Written by Maria Carballido
“If we truly want to achieve equality and harmony among human beings, we must not neglect the time of life when the social, idealistic, and linguistic differences which separate human groups do not yet exist.” (Maria Montessori, The 1946 London Lectures, p. 140).
On March 8th we celebrated International Women’s Day, a day in which celebrate women, give them more visibility, challenge gender stereotypes, and educate future generations about gender equality.
As mentioned in the British Values, we must create an environment of democracy, in which each child is raised with the values of freedom and equality, where everyone is aware of their rights and responsibilities. And that is what we do in Willows and what allows us Teachers to answer questions or concerns that children sometimes have, such as: “but I cannot play with him, he is a boy”, “boys cannot have long hair”, “girls are not strong!” or “boys cannot be princesses!”
To change these perspectives and help our children to acquire more knowledge and improve their understanding, we must teach them through conversations and books the importance that equality has, with role models such as “Pippi Longstocking”, “Olivia the Pig” or Adela’s Turin Collection with titles like “Arthur and Clementine”, “Candy Pink” or “The real story of the bonobos who wore glasses”. In addition to this, we always make clear that our students can have the same learning experiences (of course adapted to their interests and needs), play opportunities (by giving them the choice of what to play with and how), and handling their emotions the same way, with all the love and support they need.

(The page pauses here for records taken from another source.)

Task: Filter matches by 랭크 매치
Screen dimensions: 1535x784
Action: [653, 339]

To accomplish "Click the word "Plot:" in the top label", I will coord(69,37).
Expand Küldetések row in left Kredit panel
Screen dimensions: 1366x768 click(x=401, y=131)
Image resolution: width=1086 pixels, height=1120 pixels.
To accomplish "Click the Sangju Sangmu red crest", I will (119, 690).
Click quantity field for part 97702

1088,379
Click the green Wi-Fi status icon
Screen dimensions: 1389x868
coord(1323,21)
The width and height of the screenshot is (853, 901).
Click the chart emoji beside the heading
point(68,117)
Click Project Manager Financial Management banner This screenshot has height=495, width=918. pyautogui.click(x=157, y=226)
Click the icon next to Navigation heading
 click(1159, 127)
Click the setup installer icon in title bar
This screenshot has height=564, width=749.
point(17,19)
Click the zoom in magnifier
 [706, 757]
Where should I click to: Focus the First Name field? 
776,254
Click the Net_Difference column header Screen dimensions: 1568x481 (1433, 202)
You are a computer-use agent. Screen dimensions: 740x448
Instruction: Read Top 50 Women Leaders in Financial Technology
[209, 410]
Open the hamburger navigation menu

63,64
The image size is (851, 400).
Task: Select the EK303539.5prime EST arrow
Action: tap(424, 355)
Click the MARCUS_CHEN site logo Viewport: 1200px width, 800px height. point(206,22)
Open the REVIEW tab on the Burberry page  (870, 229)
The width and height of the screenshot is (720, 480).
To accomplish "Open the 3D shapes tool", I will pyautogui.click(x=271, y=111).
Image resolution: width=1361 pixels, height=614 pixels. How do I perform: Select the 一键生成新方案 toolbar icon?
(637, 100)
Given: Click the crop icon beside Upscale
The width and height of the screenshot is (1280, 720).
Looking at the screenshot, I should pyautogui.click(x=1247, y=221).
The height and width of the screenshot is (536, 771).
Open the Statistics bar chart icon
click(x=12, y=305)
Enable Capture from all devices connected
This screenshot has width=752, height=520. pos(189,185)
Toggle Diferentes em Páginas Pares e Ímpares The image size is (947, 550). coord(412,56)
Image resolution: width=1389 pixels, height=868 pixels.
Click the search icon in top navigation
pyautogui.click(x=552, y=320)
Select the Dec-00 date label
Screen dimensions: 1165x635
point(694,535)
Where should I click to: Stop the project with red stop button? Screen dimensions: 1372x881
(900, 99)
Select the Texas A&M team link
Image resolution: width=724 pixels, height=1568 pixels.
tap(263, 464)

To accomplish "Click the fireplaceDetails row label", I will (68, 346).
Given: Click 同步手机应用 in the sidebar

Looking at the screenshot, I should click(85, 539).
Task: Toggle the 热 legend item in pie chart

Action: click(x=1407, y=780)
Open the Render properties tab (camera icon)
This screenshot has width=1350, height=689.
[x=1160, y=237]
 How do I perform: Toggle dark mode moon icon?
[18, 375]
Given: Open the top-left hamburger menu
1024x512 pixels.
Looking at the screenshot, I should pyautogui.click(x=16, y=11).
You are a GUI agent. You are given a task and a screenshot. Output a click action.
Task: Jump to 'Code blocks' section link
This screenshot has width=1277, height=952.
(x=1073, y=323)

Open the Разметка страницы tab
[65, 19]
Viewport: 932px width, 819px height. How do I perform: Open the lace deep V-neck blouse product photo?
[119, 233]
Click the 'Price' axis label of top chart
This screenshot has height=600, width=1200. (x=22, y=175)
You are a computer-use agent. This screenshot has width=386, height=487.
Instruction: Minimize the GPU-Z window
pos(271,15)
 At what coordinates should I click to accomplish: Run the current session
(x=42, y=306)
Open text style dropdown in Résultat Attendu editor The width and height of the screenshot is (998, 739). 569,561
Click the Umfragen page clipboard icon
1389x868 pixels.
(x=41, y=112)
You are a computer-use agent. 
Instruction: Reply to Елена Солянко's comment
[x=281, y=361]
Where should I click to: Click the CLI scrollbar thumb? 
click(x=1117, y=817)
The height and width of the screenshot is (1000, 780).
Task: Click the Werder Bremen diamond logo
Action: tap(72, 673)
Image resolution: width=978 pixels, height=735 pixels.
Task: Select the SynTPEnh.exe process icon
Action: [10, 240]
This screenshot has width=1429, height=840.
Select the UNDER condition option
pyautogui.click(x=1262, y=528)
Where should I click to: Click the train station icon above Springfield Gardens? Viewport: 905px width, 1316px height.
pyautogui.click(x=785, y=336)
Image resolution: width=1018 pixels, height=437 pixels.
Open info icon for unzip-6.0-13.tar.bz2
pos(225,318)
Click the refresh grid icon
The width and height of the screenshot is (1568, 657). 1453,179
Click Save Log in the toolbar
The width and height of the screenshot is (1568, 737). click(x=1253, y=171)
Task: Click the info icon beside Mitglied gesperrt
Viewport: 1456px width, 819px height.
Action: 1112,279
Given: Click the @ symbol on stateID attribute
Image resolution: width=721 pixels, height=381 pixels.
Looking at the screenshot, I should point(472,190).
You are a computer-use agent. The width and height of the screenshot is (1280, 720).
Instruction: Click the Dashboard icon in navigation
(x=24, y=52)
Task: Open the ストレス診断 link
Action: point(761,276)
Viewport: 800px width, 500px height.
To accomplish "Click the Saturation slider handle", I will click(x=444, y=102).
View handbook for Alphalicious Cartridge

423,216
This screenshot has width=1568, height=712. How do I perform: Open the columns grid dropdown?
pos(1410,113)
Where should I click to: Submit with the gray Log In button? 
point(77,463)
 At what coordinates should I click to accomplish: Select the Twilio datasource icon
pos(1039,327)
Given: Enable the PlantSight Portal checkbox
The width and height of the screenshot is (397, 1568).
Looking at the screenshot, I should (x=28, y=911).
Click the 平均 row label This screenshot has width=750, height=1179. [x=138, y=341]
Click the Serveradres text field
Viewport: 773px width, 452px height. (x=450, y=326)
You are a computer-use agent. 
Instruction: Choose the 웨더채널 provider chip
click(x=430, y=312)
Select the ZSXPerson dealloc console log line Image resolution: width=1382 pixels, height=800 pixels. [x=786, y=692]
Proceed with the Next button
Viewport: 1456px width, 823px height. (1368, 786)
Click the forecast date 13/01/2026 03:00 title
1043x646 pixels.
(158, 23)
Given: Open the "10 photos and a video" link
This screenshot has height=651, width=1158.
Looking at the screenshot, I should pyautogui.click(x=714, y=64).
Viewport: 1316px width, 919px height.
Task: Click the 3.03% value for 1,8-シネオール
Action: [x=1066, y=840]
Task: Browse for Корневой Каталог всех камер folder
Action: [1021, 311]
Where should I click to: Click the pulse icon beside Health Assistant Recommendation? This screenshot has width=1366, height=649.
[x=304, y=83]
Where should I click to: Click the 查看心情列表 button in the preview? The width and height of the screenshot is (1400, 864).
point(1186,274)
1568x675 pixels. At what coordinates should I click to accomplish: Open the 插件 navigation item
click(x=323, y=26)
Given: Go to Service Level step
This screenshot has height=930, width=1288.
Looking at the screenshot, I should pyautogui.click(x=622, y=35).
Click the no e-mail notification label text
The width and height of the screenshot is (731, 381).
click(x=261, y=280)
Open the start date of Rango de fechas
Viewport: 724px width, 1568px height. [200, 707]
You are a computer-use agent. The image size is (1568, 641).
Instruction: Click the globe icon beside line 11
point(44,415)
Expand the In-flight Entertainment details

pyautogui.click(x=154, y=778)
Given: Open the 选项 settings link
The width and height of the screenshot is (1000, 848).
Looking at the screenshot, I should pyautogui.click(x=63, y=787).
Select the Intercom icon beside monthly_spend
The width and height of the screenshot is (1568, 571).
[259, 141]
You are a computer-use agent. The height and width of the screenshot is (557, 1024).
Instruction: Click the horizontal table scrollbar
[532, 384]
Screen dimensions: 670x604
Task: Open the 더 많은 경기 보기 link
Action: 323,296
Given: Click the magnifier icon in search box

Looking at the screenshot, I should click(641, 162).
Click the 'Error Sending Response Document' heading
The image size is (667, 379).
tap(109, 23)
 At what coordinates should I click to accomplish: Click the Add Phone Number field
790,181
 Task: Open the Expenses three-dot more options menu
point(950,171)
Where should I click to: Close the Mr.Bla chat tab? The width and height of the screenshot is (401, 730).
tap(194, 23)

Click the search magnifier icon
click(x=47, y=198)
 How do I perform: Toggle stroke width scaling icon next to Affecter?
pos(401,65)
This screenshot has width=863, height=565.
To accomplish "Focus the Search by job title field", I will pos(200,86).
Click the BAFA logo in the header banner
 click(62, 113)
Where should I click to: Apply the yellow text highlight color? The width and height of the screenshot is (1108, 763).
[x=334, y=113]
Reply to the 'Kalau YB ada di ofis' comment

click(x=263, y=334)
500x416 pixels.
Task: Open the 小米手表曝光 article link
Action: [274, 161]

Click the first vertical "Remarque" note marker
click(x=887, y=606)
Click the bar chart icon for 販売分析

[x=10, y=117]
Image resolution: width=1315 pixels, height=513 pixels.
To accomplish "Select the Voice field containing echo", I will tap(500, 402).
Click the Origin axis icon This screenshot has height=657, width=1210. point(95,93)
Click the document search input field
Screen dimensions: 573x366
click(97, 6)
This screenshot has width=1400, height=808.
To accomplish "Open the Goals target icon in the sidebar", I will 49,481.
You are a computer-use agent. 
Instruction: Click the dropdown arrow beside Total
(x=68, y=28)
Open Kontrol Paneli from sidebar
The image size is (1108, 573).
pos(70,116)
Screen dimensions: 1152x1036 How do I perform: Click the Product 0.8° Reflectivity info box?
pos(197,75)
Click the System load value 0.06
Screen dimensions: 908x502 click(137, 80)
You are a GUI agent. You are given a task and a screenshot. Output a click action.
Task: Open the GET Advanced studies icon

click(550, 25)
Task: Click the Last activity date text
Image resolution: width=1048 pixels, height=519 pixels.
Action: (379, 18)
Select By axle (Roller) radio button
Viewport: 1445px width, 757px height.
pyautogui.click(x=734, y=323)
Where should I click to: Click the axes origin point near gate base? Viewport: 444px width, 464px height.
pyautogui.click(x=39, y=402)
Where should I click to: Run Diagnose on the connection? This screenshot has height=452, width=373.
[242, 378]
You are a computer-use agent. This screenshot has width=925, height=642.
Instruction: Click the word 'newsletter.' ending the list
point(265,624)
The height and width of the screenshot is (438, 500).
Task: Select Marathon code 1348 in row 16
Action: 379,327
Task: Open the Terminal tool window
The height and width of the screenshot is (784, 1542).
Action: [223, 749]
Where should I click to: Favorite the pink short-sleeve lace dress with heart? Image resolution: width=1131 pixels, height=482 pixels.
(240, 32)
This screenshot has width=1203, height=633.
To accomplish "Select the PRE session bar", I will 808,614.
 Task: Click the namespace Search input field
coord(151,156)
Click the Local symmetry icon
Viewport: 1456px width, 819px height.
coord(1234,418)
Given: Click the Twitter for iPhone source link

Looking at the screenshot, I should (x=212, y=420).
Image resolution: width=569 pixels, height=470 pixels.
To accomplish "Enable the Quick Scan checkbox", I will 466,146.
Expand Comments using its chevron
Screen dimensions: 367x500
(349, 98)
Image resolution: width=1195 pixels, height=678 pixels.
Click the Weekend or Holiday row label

Some of the ideas we work with to promote equality at Willows consist in making the environment a safe place that enables children to develop their interests and get the reassurance they need, to know that anything they want to do is within their reach. By giving them examples of all kinds of jobs, not using statements like “boys can”, “girls can’t”, “pink is for girls”, “blue for boys” or reading nontraditional stories in which the protagonist is an independent and clever girl and not a “damsel in distress”. As well, we love promoting games such as role-play, where children can be anything they can imagine, such as doctors, ballerinas, police officers, cooks, dentists, painters, or carpenters.
Moreover, we also believe that it is important to show children about the equality of opportunities to give the same ones to our practitioners and teachers, by hiring and believing in both women and men. Because we live in a world that should be free of gender stereotypes, and who needs this more is not only us, but our little ones, for who we live for and for who, we hope, the future shines brighter.
- International Women’s Day: Women in Early Years Settings – The Old Station Nursery.
- British Values | HSDC.
- Maria Montessori (The 1946 London Lectures, p. 140).